Stored items
---+---

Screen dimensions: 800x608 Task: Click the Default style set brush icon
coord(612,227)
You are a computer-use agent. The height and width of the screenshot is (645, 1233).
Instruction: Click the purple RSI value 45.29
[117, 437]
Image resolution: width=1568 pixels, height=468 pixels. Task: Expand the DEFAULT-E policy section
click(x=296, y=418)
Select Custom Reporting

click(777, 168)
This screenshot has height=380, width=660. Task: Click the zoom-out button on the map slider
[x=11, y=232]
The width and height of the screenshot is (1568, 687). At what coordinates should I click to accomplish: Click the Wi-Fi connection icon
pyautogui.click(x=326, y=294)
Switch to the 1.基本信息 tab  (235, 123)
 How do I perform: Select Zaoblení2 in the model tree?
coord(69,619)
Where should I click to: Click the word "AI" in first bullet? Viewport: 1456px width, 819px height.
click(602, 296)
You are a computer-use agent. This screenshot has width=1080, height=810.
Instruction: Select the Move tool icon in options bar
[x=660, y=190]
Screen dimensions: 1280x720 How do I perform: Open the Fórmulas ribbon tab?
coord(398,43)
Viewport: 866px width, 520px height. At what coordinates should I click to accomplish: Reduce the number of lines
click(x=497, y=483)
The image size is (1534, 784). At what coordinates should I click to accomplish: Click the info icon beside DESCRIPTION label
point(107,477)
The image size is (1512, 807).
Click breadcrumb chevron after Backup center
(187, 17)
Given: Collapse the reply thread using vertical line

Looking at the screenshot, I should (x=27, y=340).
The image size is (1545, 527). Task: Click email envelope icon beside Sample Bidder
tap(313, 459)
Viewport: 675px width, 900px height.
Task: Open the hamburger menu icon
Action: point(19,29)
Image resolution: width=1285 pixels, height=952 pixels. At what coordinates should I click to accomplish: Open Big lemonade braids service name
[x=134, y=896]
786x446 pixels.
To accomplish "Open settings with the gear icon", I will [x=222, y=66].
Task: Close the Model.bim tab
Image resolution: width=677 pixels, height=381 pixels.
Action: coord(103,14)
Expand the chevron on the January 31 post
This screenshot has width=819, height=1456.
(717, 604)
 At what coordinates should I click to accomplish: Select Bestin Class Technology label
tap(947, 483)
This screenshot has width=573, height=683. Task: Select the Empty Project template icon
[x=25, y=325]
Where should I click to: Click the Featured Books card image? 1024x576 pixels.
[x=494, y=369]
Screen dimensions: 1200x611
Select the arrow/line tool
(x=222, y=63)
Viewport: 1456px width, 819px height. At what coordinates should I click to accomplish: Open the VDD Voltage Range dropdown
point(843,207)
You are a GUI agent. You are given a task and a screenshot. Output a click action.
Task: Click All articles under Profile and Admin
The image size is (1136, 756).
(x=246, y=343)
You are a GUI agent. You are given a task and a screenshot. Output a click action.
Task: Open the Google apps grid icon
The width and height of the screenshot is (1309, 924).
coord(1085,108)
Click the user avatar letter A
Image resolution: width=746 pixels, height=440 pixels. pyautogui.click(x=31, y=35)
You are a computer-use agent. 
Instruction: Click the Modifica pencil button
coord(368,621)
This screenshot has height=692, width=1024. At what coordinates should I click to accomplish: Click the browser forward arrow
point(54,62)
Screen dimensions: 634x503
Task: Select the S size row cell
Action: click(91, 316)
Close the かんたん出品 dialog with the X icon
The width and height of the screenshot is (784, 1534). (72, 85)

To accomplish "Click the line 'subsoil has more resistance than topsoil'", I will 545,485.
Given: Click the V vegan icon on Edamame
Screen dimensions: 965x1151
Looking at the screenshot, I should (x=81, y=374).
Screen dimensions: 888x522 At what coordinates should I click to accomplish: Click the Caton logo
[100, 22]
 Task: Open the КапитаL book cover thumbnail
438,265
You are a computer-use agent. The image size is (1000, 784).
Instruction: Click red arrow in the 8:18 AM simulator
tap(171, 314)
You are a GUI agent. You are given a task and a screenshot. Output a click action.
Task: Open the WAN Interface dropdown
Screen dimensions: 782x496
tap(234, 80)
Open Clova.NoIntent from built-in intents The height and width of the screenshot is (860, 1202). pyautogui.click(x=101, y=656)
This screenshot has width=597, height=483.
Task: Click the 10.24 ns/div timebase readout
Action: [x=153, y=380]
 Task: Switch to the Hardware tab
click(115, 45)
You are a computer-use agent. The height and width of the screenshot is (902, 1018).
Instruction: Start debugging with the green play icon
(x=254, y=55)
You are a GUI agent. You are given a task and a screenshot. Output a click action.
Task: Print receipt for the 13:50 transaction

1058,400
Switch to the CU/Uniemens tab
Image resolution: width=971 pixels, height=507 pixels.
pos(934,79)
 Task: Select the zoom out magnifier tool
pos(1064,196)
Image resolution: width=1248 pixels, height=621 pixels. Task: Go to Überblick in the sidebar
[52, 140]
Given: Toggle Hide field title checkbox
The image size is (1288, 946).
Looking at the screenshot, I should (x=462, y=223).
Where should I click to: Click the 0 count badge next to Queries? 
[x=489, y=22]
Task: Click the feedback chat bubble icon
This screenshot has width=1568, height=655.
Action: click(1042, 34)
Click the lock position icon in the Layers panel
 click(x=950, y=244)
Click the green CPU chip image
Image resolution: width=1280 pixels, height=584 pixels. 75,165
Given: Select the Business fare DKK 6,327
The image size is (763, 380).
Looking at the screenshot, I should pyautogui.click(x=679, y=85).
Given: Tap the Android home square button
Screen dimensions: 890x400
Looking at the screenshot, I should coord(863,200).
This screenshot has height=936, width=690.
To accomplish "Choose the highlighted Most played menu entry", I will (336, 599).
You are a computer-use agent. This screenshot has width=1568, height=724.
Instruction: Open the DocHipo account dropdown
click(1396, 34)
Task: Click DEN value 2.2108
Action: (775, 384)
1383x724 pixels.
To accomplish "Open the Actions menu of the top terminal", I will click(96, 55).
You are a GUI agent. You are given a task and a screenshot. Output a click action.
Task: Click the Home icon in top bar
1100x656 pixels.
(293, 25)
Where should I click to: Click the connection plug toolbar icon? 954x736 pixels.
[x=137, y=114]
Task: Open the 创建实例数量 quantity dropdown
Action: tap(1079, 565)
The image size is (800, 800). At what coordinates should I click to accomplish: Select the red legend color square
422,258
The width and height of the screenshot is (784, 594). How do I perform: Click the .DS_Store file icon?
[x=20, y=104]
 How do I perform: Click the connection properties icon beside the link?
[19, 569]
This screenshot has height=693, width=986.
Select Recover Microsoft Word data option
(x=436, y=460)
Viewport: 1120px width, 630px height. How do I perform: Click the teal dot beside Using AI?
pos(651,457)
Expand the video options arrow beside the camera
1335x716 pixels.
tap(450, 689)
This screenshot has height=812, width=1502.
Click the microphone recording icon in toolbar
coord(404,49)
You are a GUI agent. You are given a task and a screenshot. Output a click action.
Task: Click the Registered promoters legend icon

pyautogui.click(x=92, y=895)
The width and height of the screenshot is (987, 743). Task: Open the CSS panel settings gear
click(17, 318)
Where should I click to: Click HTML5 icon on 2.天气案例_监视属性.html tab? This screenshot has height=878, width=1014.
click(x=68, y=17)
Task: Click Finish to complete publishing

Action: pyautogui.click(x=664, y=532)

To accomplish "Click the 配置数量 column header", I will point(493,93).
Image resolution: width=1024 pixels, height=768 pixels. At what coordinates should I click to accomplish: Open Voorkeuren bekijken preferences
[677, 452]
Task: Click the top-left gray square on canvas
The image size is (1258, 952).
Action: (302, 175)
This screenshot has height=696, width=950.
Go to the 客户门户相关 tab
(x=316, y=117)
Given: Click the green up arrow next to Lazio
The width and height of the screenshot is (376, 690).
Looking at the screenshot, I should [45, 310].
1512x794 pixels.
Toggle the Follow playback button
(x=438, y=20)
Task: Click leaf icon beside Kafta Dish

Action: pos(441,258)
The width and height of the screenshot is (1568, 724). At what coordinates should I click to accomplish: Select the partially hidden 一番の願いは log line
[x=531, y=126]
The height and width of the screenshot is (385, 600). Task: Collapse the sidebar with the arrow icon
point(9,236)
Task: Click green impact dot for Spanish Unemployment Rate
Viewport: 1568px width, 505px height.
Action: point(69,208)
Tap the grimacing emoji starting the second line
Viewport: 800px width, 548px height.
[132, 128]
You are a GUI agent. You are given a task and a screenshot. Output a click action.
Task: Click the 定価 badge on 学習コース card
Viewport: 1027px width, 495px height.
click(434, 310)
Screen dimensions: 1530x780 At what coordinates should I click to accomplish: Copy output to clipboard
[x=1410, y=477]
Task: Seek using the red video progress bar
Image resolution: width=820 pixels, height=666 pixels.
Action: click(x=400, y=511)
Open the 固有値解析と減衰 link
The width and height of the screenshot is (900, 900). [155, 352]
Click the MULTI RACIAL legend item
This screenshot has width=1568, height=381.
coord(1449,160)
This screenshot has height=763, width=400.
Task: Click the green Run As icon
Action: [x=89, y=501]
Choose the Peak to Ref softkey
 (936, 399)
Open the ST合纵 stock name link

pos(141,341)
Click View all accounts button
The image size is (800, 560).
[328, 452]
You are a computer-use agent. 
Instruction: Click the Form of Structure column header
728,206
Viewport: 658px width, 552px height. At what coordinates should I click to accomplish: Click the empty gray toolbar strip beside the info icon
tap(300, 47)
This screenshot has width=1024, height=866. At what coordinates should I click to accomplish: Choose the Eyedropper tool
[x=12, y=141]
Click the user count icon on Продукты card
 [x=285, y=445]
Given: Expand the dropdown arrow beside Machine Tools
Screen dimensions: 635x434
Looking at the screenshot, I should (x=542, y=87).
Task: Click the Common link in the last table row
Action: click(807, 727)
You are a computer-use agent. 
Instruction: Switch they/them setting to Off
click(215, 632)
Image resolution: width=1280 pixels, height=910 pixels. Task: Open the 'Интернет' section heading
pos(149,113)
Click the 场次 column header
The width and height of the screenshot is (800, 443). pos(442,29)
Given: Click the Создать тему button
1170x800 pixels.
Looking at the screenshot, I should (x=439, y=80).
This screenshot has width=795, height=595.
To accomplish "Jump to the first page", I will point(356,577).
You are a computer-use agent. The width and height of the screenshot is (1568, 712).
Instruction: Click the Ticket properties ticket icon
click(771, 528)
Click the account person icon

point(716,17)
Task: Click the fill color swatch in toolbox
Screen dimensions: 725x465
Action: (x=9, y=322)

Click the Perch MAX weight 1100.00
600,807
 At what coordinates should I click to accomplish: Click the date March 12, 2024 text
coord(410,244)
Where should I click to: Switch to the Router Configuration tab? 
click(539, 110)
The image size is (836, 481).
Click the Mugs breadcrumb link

---+---

* Prompt
Write out, word for word, every line from the one containing "Instruction: Click the Ticket" through the last line of the records above.

* Reply to the exercise
Instruction: Click the Ticket properties ticket icon
click(771, 528)
Click the account person icon

point(716,17)
Task: Click the fill color swatch in toolbox
Screen dimensions: 725x465
Action: (x=9, y=322)

Click the Perch MAX weight 1100.00
600,807
 At what coordinates should I click to accomplish: Click the date March 12, 2024 text
coord(410,244)
Where should I click to: Switch to the Router Configuration tab? 
click(539, 110)
The image size is (836, 481).
Click the Mugs breadcrumb link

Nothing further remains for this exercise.